During shutdown, the MDS sends a `MSG_MDS_BEACON` with
`MDSMap::STATE_DNE` (in `MDSDaemon::suicide()`) and then waits for a
`MSG_MDS_BEACON` reply from the MON.
The MON, however, suppresses replies to `STATE_DNE`; in
`MDSMonitor::preprocess_beacon()`, it returns early on `STATE_DNE` and
`MDSMonitor::prepare_beacon()` silently evicts the dying MDS without
any reply.
This delays the MDS shutdown until the MDS times out.

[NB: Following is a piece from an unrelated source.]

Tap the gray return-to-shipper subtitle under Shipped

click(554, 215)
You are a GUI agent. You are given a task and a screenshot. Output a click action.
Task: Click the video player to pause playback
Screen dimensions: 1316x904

Since `MDSDaemon::suicide()` has code to wait for a beacon reply, I
figure that the MON reply was suppressed accidently, therefore I
suggest adding it.
Fixes: https://tracker.ceph.com/issues/68761
Signed-off-by: Max Kellermann <max.kellermann@ionos.com>
if (state == MDSMap::STATE_DNE) {
dout(1) << __func__ << ": DNE from " << info << dendl;
+
+ /* send a beacon reply so MDSDaemon::suicide() finishes the
+ Beacon::send_and_wait() call */
+ auto beacon = make_message<MMDSBeacon>(mon.monmap->fsid,
+ m->get_global_id(), m->get_name(), get_fsmap().get_epoch(),
+ m->get_state(), m->get_seq(), CEPH_FEATURES_SUPPORTED_DEFAULT);
+ mon.send_reply(op, beacon.detach());
+
goto evict;
}